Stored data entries

Content starts

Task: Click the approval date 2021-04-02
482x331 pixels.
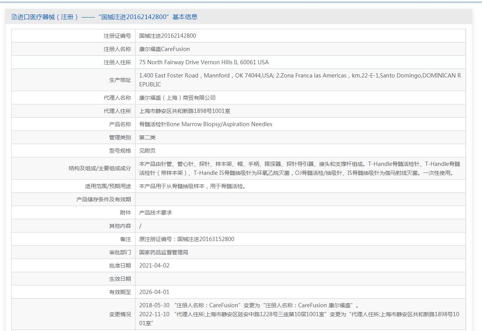Action: tap(154, 266)
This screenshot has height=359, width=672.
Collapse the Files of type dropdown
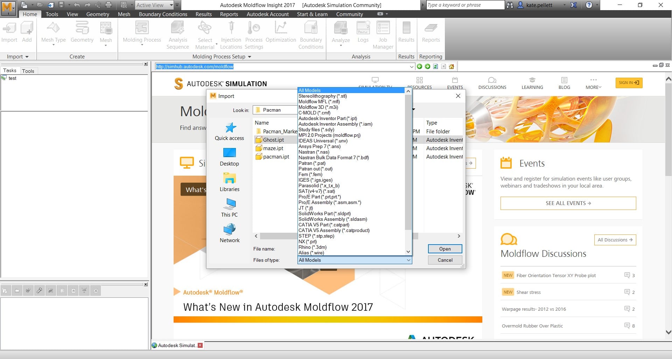click(408, 260)
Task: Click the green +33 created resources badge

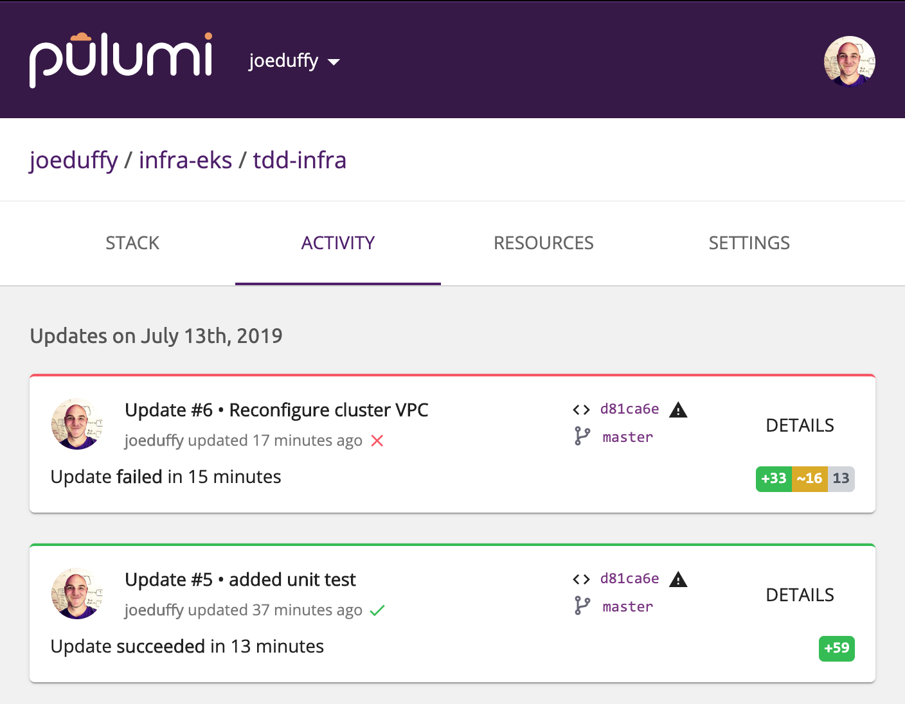Action: 773,479
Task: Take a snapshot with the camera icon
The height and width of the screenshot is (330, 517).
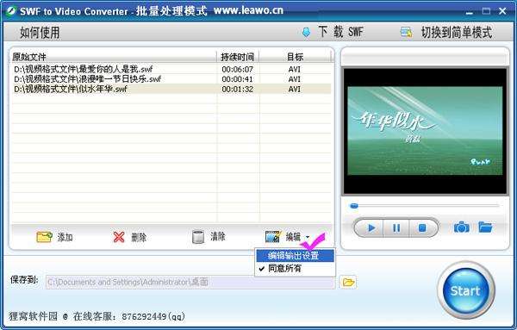Action: pos(461,227)
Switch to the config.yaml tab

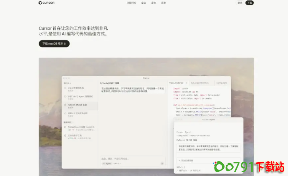click(222, 83)
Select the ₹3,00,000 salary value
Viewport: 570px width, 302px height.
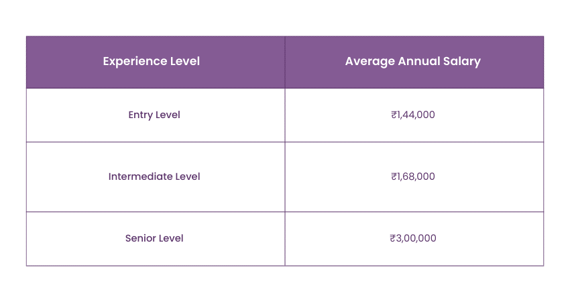(x=413, y=238)
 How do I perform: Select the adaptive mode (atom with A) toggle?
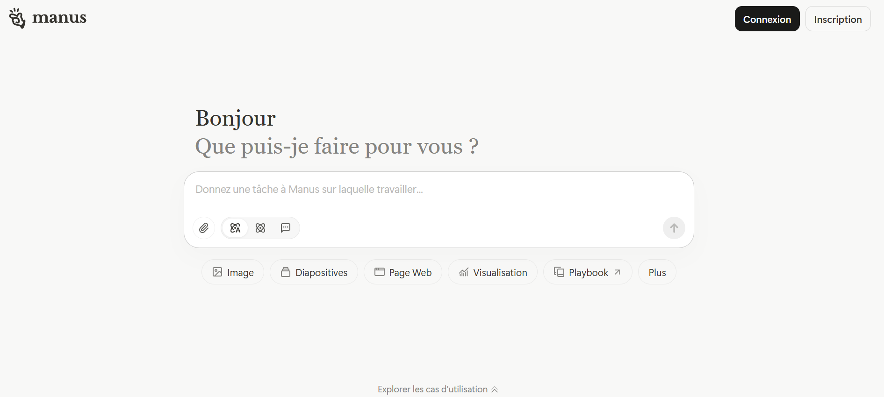235,228
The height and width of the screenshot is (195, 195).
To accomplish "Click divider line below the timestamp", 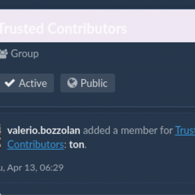I will (98, 183).
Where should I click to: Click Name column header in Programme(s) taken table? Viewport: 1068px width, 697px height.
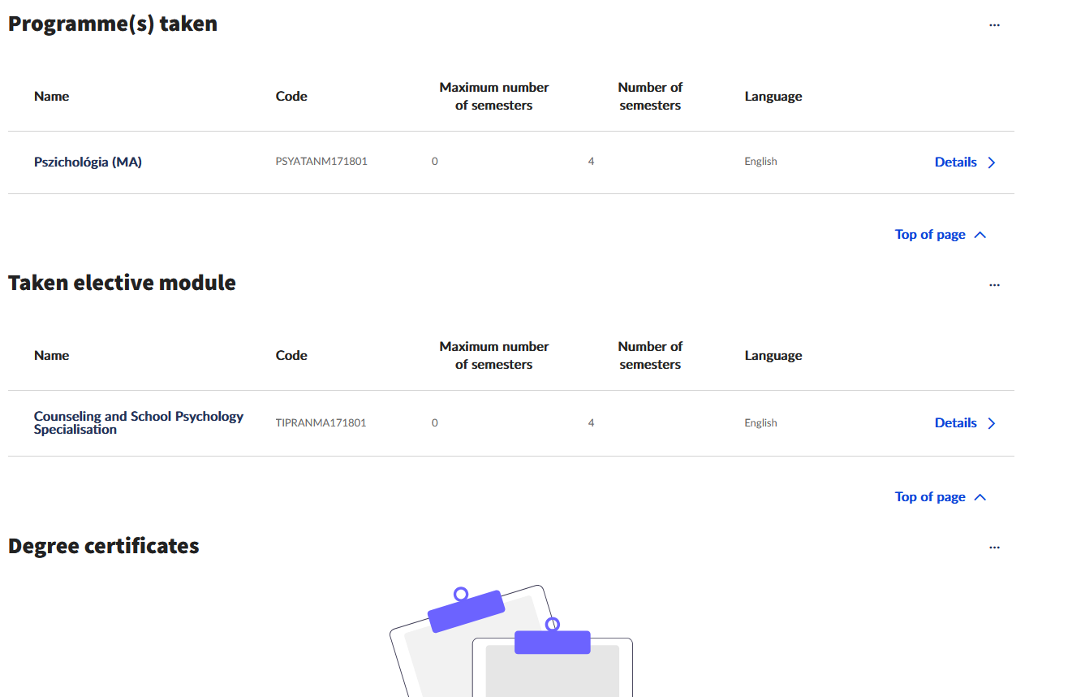click(x=51, y=97)
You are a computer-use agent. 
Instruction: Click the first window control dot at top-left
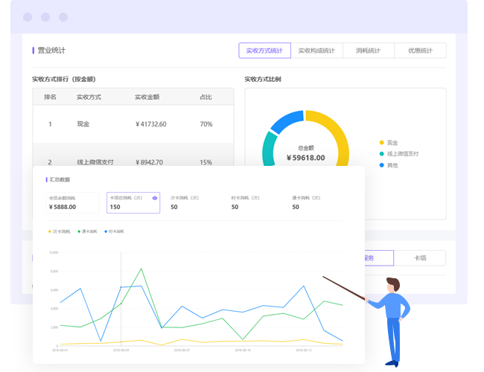click(x=28, y=16)
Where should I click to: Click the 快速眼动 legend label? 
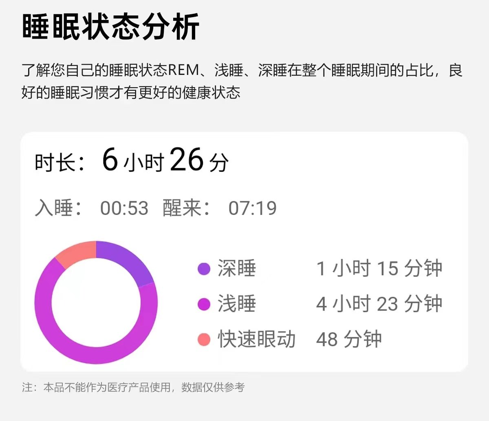(x=257, y=340)
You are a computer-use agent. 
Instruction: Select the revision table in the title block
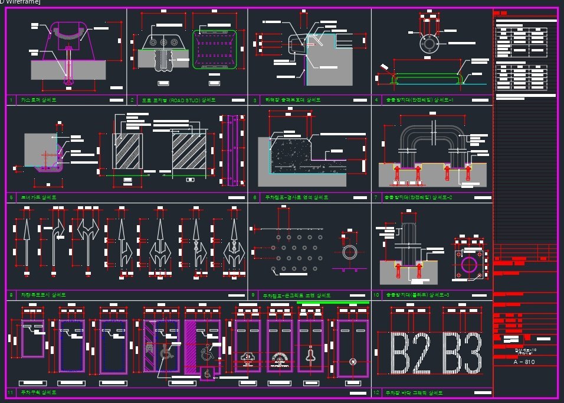point(525,251)
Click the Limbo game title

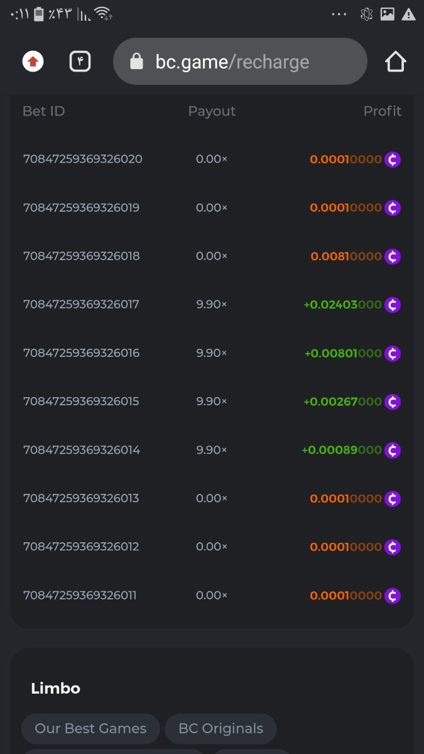(55, 689)

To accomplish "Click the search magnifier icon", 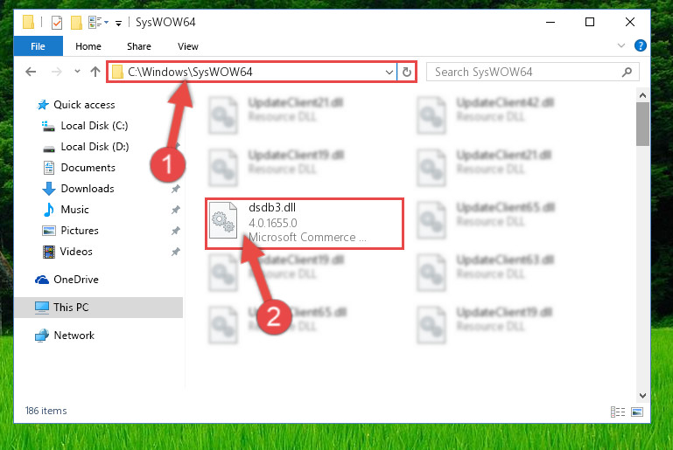I will [627, 72].
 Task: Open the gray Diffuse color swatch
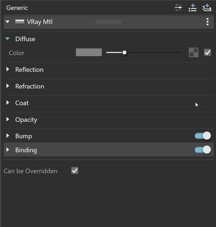[x=89, y=52]
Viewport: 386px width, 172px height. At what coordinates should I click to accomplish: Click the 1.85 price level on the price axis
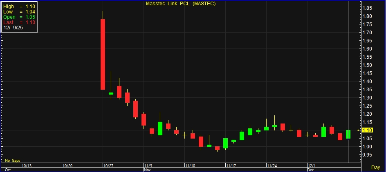(367, 8)
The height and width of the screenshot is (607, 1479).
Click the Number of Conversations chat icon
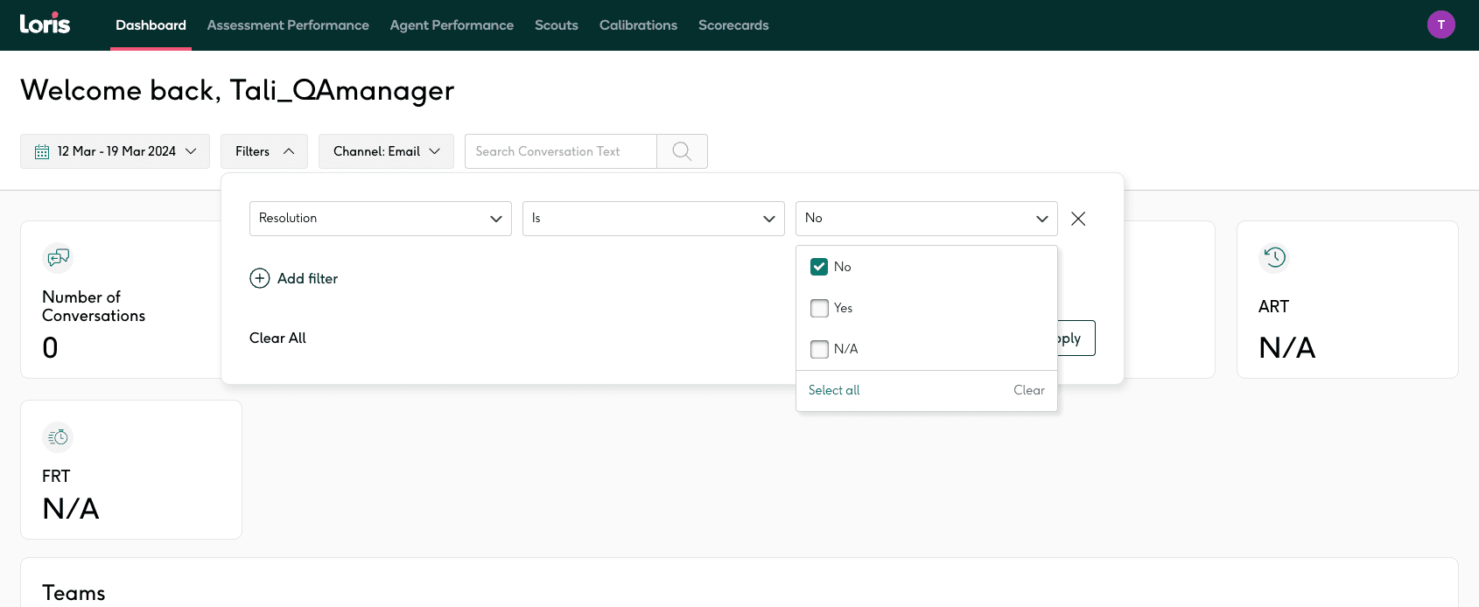[x=58, y=257]
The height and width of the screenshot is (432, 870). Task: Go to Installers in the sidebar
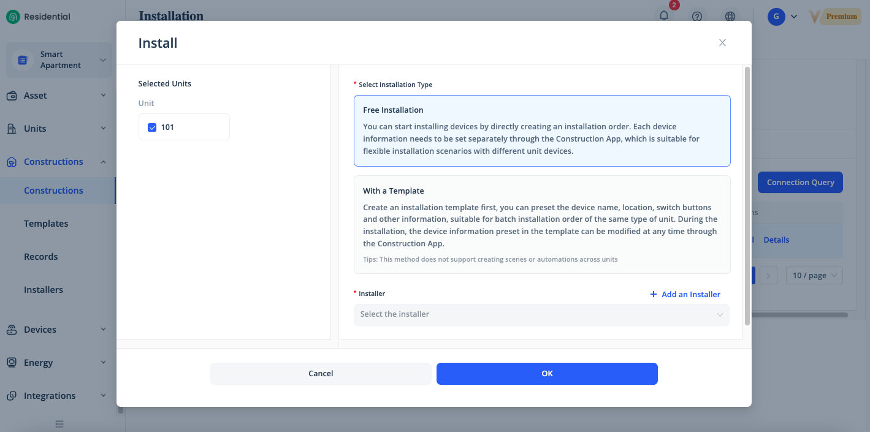point(44,290)
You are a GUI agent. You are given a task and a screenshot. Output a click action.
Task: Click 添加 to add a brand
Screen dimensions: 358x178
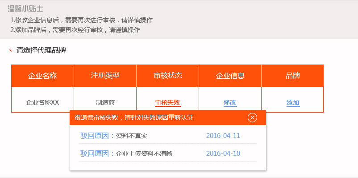pyautogui.click(x=293, y=102)
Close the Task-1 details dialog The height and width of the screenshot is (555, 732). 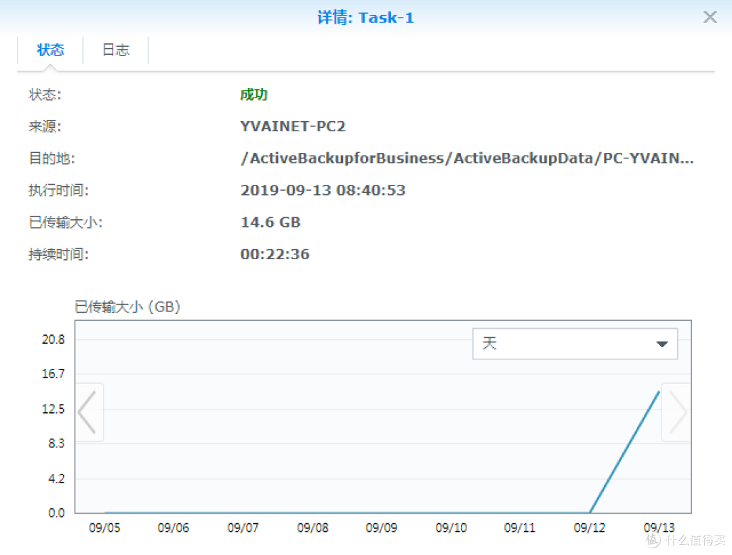pos(710,18)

Content ends

**EXERCISE GOAL:**
Write down exactly what the lines above say, from the line holding "Click the Number of Conversations chat icon" through the line holding "Task: Click 添加 to add a brand", and nothing more. Do not copy the pictures.

**EXPECTED ANSWER:**
Click the Number of Conversations chat icon
[x=58, y=257]
The height and width of the screenshot is (432, 870). Task: Go to Installers in the sidebar
point(44,290)
You are a GUI agent. You are given a task and a screenshot. Output a click action.
Task: Click 添加 to add a brand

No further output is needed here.